REVIEWED BY DAN STUMPF:         


OAKLEY HALL – Warlock. Viking, hardcover 1958. Bantam, paperback, 1959. University of Nebraska Press, softcover, 1980. New York Review of Books Classics, softcover, 2005

WARLOCK. Fox, 1959. Richard Widmark, Henry Fonda, Anthony Quinn, Dorothy Malone, Dolores Michaels, Wallace Ford, Tom Drake, Richard Arlen, Whit Bissel, Donald “Red” Barry and DeForest Kelley. Screenplay by Robert Alan Arthur. Directed by Edward Dmytryk.

   I’ve been pleased to read a few truly great Westerns this year, and this was one of them, a Pulitzer nominee that can stand right up there with The Big Sky, The Last Hunt and The Stars in Their Courses as a great novel and a great Western.

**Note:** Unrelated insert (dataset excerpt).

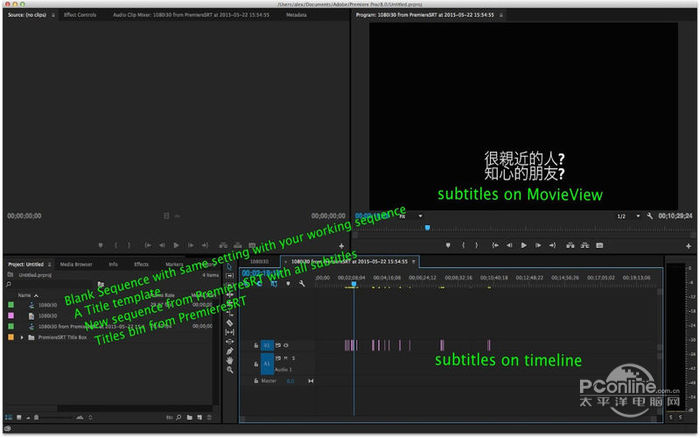Toggle V1 track output eye
The height and width of the screenshot is (438, 700).
288,345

   Author Oakley Hall takes the basic elements from the Earp-in-Tombstone saga (events that have already become an American Iliad) and uses them to create his own Epic Ballad, much as John Ford did in My Darling Clementine.

   But where Ford turned heroes into legends, Hall transmutes the legends into role-players, fictionalizing them to give himself the poetic license he needs. Thus Wyatt Earp becomes Clay Blaisdell, Doc Holiday is Tom Morgan, Ike Clanton turns into Abe McQuown—and Tombstone becomes Warlock.

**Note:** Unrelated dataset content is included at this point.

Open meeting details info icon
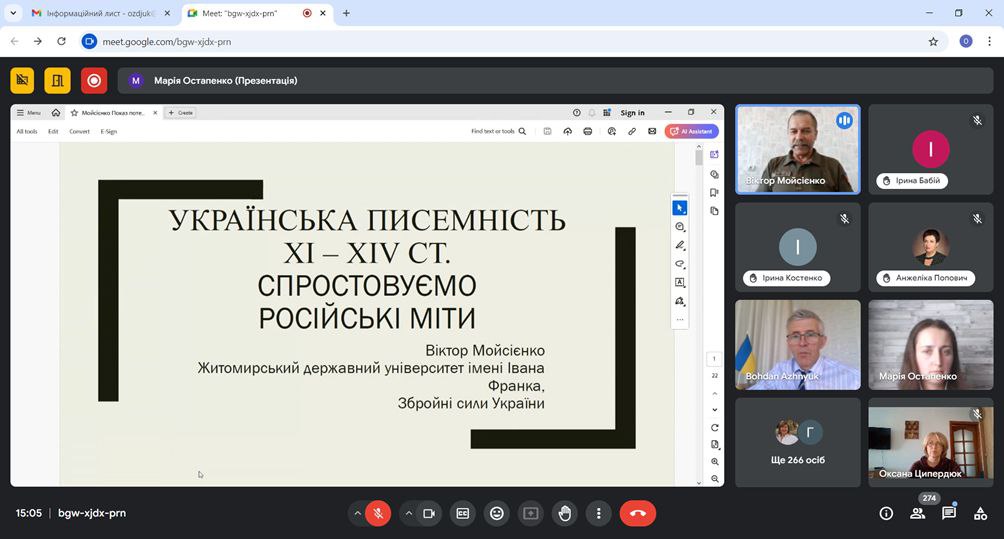Viewport: 1004px width, 539px height. point(886,513)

   What emerges is a complex, fast-moving and vivid drama-cum-folk-tale punctuated by shoot-outs, hold-ups, bar fights and lynch mobs, in which characters sometimes stand impressively against the tide and sometimes get swept along or even drowned by it. Hall has a nifty trick of showing how the players we admire most can be capable of cowardice and treachery, yet somehow never lose our esteem. And in all the complexity of character he never lets go of the narrative reins, keeping the tale moving nicely at all times. Hall can write actions scenes with the best of them, but it’s his feel for people and place that make the tale so memorable.

   I saw the film shortly after reading the book, and I guess I’ll have to wait a couple years and see it again so I can judge Warlock the movie on its own terms. As it was, the story seemed too simple and too hurried, and the characters unconvincing or simply unappealing. Richard Widmark isn’t bad as the outclassed Deputy trying to do his duty, but I never got a feel for the character, and I’m not sure he did either. Henry Fonda, once a memorable Wyatt Earp, looks a bit podgy as Blaisdell, and Anthony Quinn plays Morgan/Holliday as a prissy mother hen — one critic called it “the most open depiction of homosexual love in the classic western.”

   The supporting players come off a bit better, including DeForest Kelley in the Curly Bill part, and Frank Gorshin (!) as Widmark’s hot-head kid brother, but again the film simplifies them into non-existence. Or at least it did to me, seeing it when I did. The film has its fans, and perhaps I’ll like it better a few years hence. Meanwhile, let me say again that the book is one that Western fans should treat themselves to.